# Instructions for the task
A word-for-word repetition of all the entries is required.

# Input data
- - -
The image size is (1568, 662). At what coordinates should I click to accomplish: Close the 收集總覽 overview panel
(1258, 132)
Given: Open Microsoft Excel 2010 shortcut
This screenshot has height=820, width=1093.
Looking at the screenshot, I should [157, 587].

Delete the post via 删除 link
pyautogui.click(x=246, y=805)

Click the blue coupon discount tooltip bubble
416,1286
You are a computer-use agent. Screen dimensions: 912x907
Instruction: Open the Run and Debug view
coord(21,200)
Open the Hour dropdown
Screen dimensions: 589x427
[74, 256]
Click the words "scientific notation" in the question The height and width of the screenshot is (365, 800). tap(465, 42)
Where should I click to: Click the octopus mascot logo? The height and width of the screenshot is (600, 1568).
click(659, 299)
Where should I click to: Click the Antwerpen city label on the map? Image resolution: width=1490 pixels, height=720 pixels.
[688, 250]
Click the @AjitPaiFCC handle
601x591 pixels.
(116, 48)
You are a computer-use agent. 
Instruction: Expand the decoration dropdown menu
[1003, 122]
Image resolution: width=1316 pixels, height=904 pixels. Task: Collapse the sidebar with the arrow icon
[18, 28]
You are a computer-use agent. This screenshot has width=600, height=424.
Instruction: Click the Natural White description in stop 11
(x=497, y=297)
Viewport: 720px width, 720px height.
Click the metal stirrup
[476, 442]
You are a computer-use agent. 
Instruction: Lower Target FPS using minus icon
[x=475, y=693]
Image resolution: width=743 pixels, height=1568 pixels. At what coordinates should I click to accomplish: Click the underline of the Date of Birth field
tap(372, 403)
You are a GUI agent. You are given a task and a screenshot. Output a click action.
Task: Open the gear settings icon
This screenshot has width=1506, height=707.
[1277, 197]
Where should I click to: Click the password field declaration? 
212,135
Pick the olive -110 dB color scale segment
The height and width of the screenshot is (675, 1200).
- - -
# Answer box
The image size is (1568, 662). At what coordinates should I click to accomplish: Close the 收集總覽 overview panel
(1258, 132)
Given: Open Microsoft Excel 2010 shortcut
This screenshot has height=820, width=1093.
Looking at the screenshot, I should [157, 587].

Delete the post via 删除 link
pyautogui.click(x=246, y=805)

Click the blue coupon discount tooltip bubble
416,1286
You are a computer-use agent. Screen dimensions: 912x907
Instruction: Open the Run and Debug view
coord(21,200)
Open the Hour dropdown
Screen dimensions: 589x427
[74, 256]
Click the words "scientific notation" in the question The height and width of the screenshot is (365, 800). tap(465, 42)
Where should I click to: Click the octopus mascot logo? The height and width of the screenshot is (600, 1568).
click(659, 299)
Where should I click to: Click the Antwerpen city label on the map? Image resolution: width=1490 pixels, height=720 pixels.
[688, 250]
Click the @AjitPaiFCC handle
601x591 pixels.
(116, 48)
You are a computer-use agent. 
Instruction: Expand the decoration dropdown menu
[1003, 122]
Image resolution: width=1316 pixels, height=904 pixels. Task: Collapse the sidebar with the arrow icon
[18, 28]
You are a computer-use agent. This screenshot has width=600, height=424.
Instruction: Click the Natural White description in stop 11
(x=497, y=297)
Viewport: 720px width, 720px height.
Click the metal stirrup
[476, 442]
You are a computer-use agent. 
Instruction: Lower Target FPS using minus icon
[x=475, y=693]
Image resolution: width=743 pixels, height=1568 pixels. At what coordinates should I click to accomplish: Click the underline of the Date of Birth field
tap(372, 403)
You are a GUI agent. You are given a task and a screenshot. Output a click action.
Task: Open the gear settings icon
This screenshot has width=1506, height=707.
[1277, 197]
Where should I click to: Click the password field declaration? 
212,135
Pick the olive -110 dB color scale segment
The height and width of the screenshot is (675, 1200).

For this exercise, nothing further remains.